I believe it has been said that often one makes on the swings what one loses on the roundabouts, this was my philosophy at the time and my bitter experience since returning to dry land has given me no cause to renounce it. One can always find a cliché to justify a preferred action or inaction and this has been a great source of satisfaction to me as well as providing some justification for my belief that I am as sentient as any fleshy form of life.

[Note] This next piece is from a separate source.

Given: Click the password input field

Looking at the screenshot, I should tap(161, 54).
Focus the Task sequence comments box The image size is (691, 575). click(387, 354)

I could possibly have attempted to take hold of a dolphin, or indeed a shark, and somehow forced the poor animal to carry me along with it but I had taken seriously the literature with which I had been supplied while a resident of the project and acquired later in the Hong Kong crime syndicate's warehouse and felt that neither Sherlock Holmes nor Lemuel Gulliver, who I at the time believed were real people and thus received my unstinting admiration, would have regarded this as appropriate behaviour.

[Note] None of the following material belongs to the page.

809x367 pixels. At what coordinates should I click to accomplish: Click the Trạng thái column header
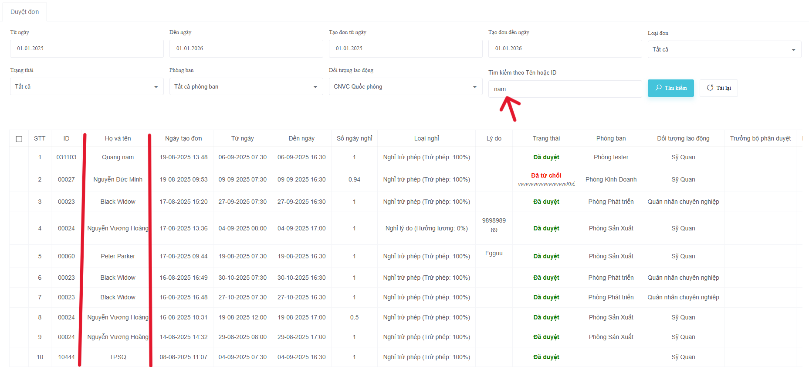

The down at heel men with a code that populated my most intense literary love, pulp detective novels, might have prized their own survival and completion of their quest over animal welfare and possibly would not have been blamed for it but in my case, having no quest or, indeed, code, I was content to drift.
As if to spite this contentment, the currents carried me within sight of land and I was unable to resist the temptation to do my best to propel myself towards it with my nautically impractical limbs.
However, before I was able to reach the shallows and stride majestically onto a deserted beach, dripping algae and encrusted with barnacles, my luck changed spectacularly.
Understand me when I say this: When luck changes it can be for the better or worse but it is not always clear at the time which. So it was for me when, in a moment of distraction the senses I had been given caused me by showing me the sandy tropical paradise of Honolulu, I was swept up in the net of an itinerant shrimp boat and hauled like a sack of furious potatoes onto its deck where I sprawled, disorientated and glistening with slime on the greasy wooden boards.
This was my first experience of solidity in years and the loss of the, to me, warm embrace of the salty sea seemed akin to the loss a human experiences on release from the undoubtedly blissful amniotic sanctuary of the womb. It was my first birth and while it was nauseating it was also immediately clear to me that it was an opportunity for a new beginning.
Within minutes I was scolding myself for my apathy and had my upbringing included some process analogous to breast feeding I would have certainly satisfied myself with a shambolic kissing of the ground in the form of the ship's dirty deck.
As it was I lay on my back feigning scrap status, wallowed in no longer wallowing and listened to the excited chatter of the crew, in pidgin chinese, about what the hell I could be and what fortune I would bring and, conversely, what a bad omen I was. Luck is a rorschach. It is what we make it, I decided. This seems to me to be universally true, even these long centuries of land-bound life later.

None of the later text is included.